KMAM

Butler, Missouri; United States;
- Frequency: 1530 kHz
- Branding: The Bullet

Programming
- Language: English
- Format: Defunct (was country)
- Affiliations: Westwood One, ABC News

Ownership
- Owner: Bates County Broadcasting Company
- Sister stations: KMOE (92.1 FM)

History
- First air date: May 11, 1962
- Last air date: February 6, 2024

Technical information
- Licensing authority: FCC
- Facility ID: 4047
- Class: D
- Power: 500 watts (day-only)
- Transmitter coordinates: 38°14′56″N 94°19′18″W﻿ / ﻿38.24889°N 94.32167°W

Links
- Public license information: Public file; LMS;
- Website: 921news.com

= KMAM =

KMAM (1530 AM, "The Bullet") was an American radio station licensed to serve the community of Butler, Missouri. The station's broadcast license was held by Bates County Broadcasting Company. KMAM had been owned and operated by members of the Thornton family since it was founded in 1962.

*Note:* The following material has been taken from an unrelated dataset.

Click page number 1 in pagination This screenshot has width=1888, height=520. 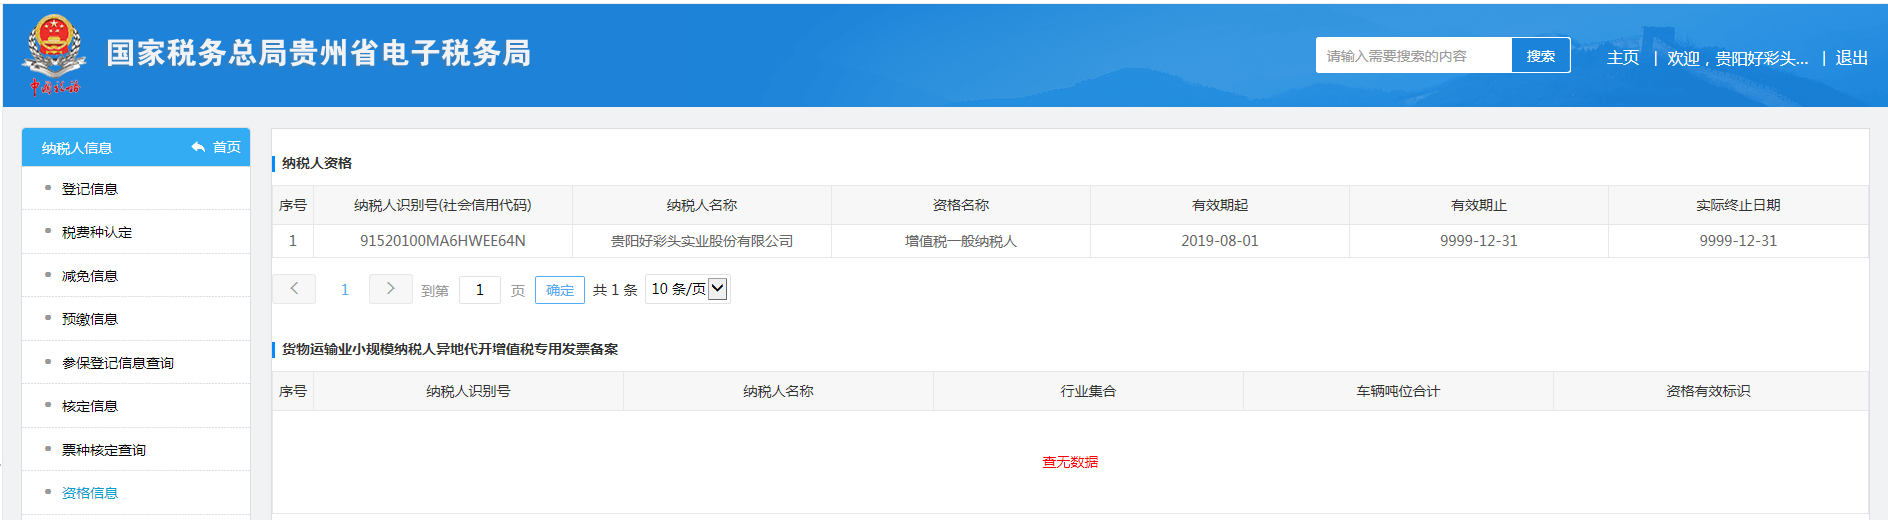[345, 290]

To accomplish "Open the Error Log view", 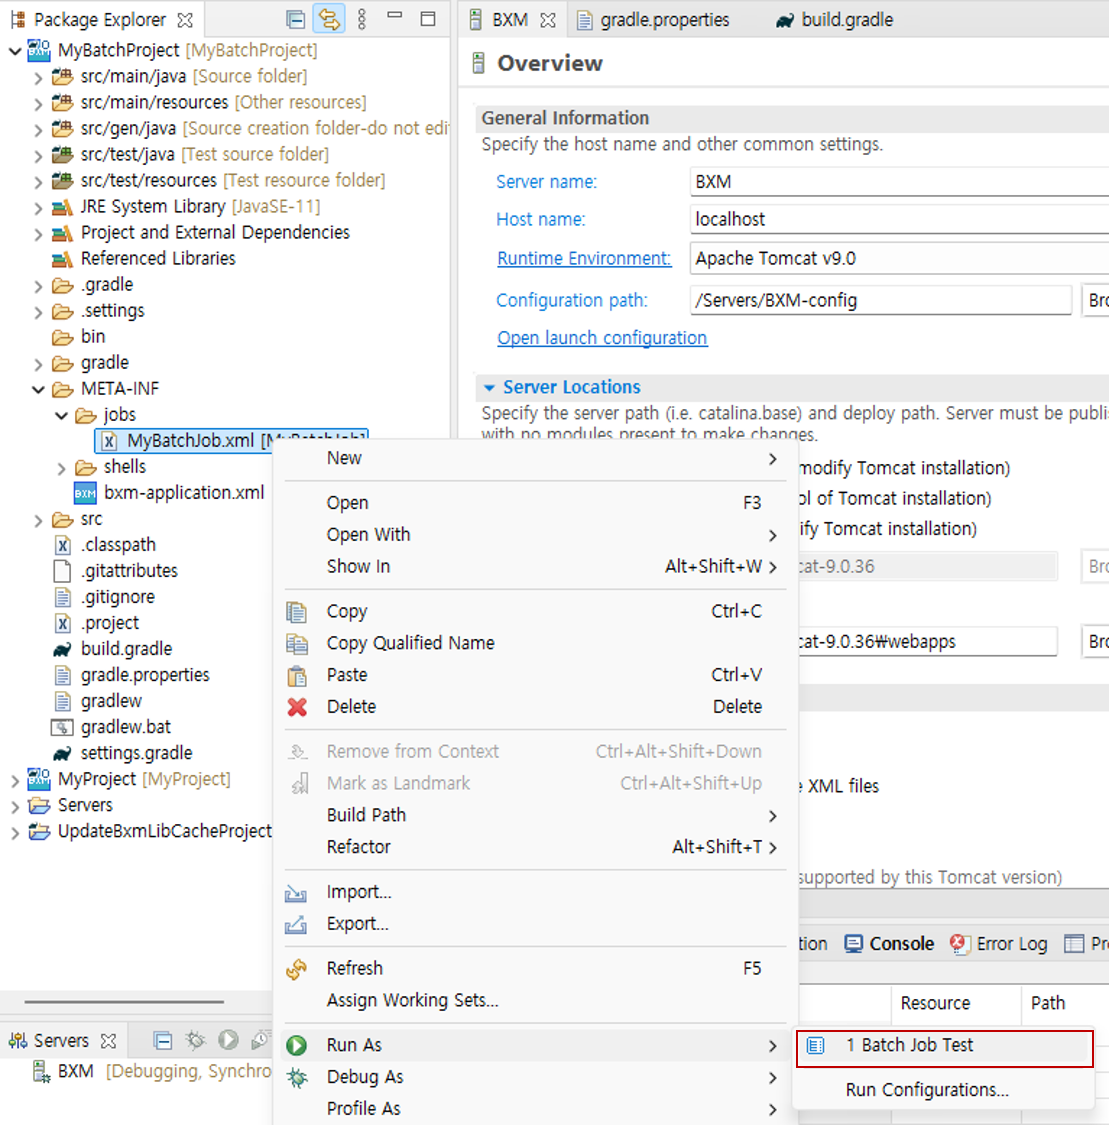I will tap(1010, 943).
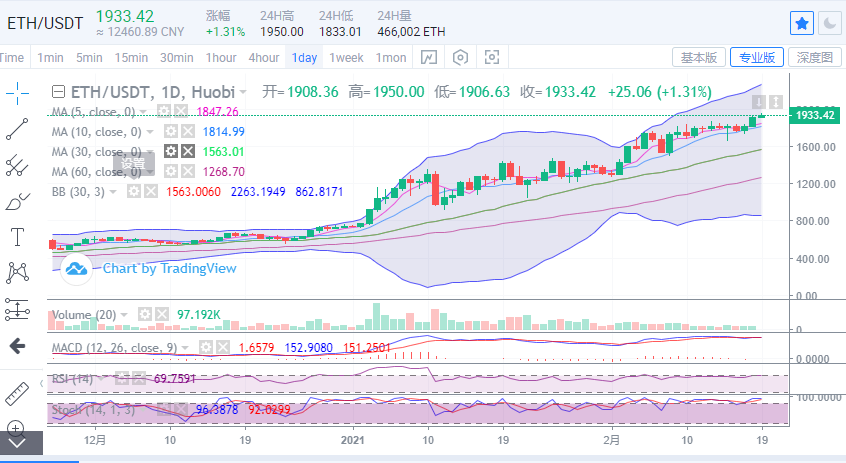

KMAM was a "daytimer", licensed to operate only from local sunrise to local sunset to protect radio stations KFBK in Sacramento, California, and WCKY in Cincinnati, Ohio from skywave interference. The station was assigned the call sign KMAM by the Federal Communications Commission (FCC).

==Programming==
KMAM had broadcast a full service country music format, including programming from Westwood One, in simulcast with sister station KMOE (92.1 FM). In addition to its music programming, KMAM aired local news, farm and market reports, ABC News Radio, a daily obituary report, and a tradio program called Swap Shop. Sunday programming includes Gospel music, local church services, Gun Talk Radio, plus news and sports updates.

Bates County Broadcasting surrendered KMAM's license to the Federal Communications Commission on January 30, 2024, and it was cancelled on February 6.